Long Live Evil Is a Deliciously Subversive Celebration of Everything We Love About Fantasy Romance

Fantasy is all the rage right now in publishing — with or without a dash of romance at its center. From epic adventures and fierce heroines to unexpected love stories and fascinating worldbuilding, we’re all obsessed, and with good reason. But, even the most hardcore of fantasy lovers have to admit that the whole genre can sometimes be a little bit much, what with all the fated destinies, complicated prophecies, magical swords, and world-threatening forces of darkness. This is a big part of the reason why Sarah Rees Brennan’s adult debut, Long Live Evil, feels like such a breath of fresh air.
An epic adventure that is both a love letter to and a subversive send-up of the genre as a whole, it pokies gleeful fun at its most ridiculous tropes even as it embraces the very elements that have helped rocket fantasy to the top of virtually every publishing chart.

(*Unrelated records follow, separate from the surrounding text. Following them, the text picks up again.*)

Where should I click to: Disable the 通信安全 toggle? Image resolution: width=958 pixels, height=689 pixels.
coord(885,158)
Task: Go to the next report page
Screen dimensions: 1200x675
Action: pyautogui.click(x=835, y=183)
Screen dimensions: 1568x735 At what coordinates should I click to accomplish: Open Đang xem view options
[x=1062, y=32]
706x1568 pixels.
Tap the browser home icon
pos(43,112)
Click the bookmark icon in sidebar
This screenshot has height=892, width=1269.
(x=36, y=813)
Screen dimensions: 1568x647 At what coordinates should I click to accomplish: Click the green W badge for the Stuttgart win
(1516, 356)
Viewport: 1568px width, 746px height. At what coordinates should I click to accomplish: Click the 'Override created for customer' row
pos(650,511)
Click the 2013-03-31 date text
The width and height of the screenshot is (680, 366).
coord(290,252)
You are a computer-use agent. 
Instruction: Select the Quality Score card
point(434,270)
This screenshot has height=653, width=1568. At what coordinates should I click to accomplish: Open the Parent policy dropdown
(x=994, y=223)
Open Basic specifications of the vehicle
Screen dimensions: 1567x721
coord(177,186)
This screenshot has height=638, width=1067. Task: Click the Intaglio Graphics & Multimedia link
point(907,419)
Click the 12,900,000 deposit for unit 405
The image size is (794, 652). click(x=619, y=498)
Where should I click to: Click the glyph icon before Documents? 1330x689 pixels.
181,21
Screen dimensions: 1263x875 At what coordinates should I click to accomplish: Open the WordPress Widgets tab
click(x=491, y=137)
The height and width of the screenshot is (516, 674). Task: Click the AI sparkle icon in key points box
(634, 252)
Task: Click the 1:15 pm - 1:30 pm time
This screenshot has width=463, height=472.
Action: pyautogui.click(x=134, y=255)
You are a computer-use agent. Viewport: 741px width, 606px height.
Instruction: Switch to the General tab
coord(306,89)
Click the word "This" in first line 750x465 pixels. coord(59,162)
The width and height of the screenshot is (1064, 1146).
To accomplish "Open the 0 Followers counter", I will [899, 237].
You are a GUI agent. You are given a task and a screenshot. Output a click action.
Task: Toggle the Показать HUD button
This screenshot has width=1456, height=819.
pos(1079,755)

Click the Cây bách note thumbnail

It is pointed and hilarious, sincere and heartfelt by turns, building a fictional world that will feel familiar to readers but that takes narrative swings that are all its own. And, not for nothing, it’s genuinely one of the most unabashedly fun books that have hit shelves in recent months, briskly paced, often deeply silly, and self-aware in all the best ways.
Long Live Evil follows the story of Rae, a terminally ill young woman dying of cancer who is trying to come to terms with the things she’ll leave behind. Like her younger sister Alice, who spends most of her time reading their favorite fantasy series aloud at Rae’s bedside. In the melodramatic Time of Iron, characters are thinly drawn stereotypes with big destinies, from its woobie-fied bad boy hero who comes straight from the school of fictional characters inspired by Kylo Ren to its long-suffering heroine who isn’t given the chance to do much besides live her life on others’ terms. But when a mysterious stranger offers her the chance to change her fate, Rae is thrust into the world of her favorite novel, where she’ll have to track down a fictional McGuffin known as the Flower of Life and Death to save her life in the real world.
Once in the magical kingdom of Eyam, Rae is transformed into Rahela Domitia, the wicked stepsister of the story’s heroine. She’s dropped into the story mere pages before Rahela, known as the Beauty Dipped in Blood, is meant to be executed and must scramble to figure out a way to save herself, and avoid death in both worlds.